I haven't posted in a while because I like to put up pics with my posts but since all it seems like I do lately is work, I decided I'd just have to bore you with my words.
It is 4:52 a.m. right now. I am working my 4th night shift IN A ROW. Why on earth would I do this to myself? (I have been asking myself that same question every night) It is a temporary thing. In just two short weeks I will only be working PRN at the NICU job and spending time with my kids while Reid is in school.
For those of you who have never worked a night shift, let me explain to you why 4 in a row is such a big deal.
The first night you work, you're a little sleepy but with a little help from caffeine you can make it through and recover pretty quickly if you don't have to come back the next night.
The second night is a little rocky but not too bad because you usually have slept the whole day before (but you never feel rested). When it's over it is very difficult to drive home and I usually crash into bed without washing my face or brushing my teeth, (gross I know).
The third night was a new experience for me. First of all, I have absolutely no recollection of driving home yesterday morning. I had about a twenty minute drive and I literally do not know how I got home. (Note to self: DO NOT drive at 7:30 a.m. if it can be avoided) Studies have proven that driving drowsy is worse than driving drunk. I think I sleep-drove. Then I got home and was hallucinating. It was really weird. I felt like I was having an out of body experience. I proceeded to sleep all day again, and woke up feeling like I could have slept all night too.
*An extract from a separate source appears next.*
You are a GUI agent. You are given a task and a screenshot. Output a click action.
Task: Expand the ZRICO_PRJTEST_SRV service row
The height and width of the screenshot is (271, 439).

And that brings me to now. Night #4 almost over. I have never felt this level of fatigue in my life, and that is pretty scary seeing as I have peoples lives in my hands. I am officially on auto pilot/survival mode. Somehow my brain is still able to make my body work, but I have no idea how.
I am doing this because money is scarce around our house right now. This world is just too expensive to live in. For example, my electric bill was almost $300 for a three bedroom apartment! Crazy! But I am grateful that I have a job I can go to and pick up extra shifts if I need the money, because there are so many people who don't have that luxury.
Oh and did I tell you that Reid has been home entertaining two very sick kids by himself for the past three days AND unpacking all of our stuff since we moved to a smaller apartment AND cleaning the old apartment while I sleep AND making me dinner?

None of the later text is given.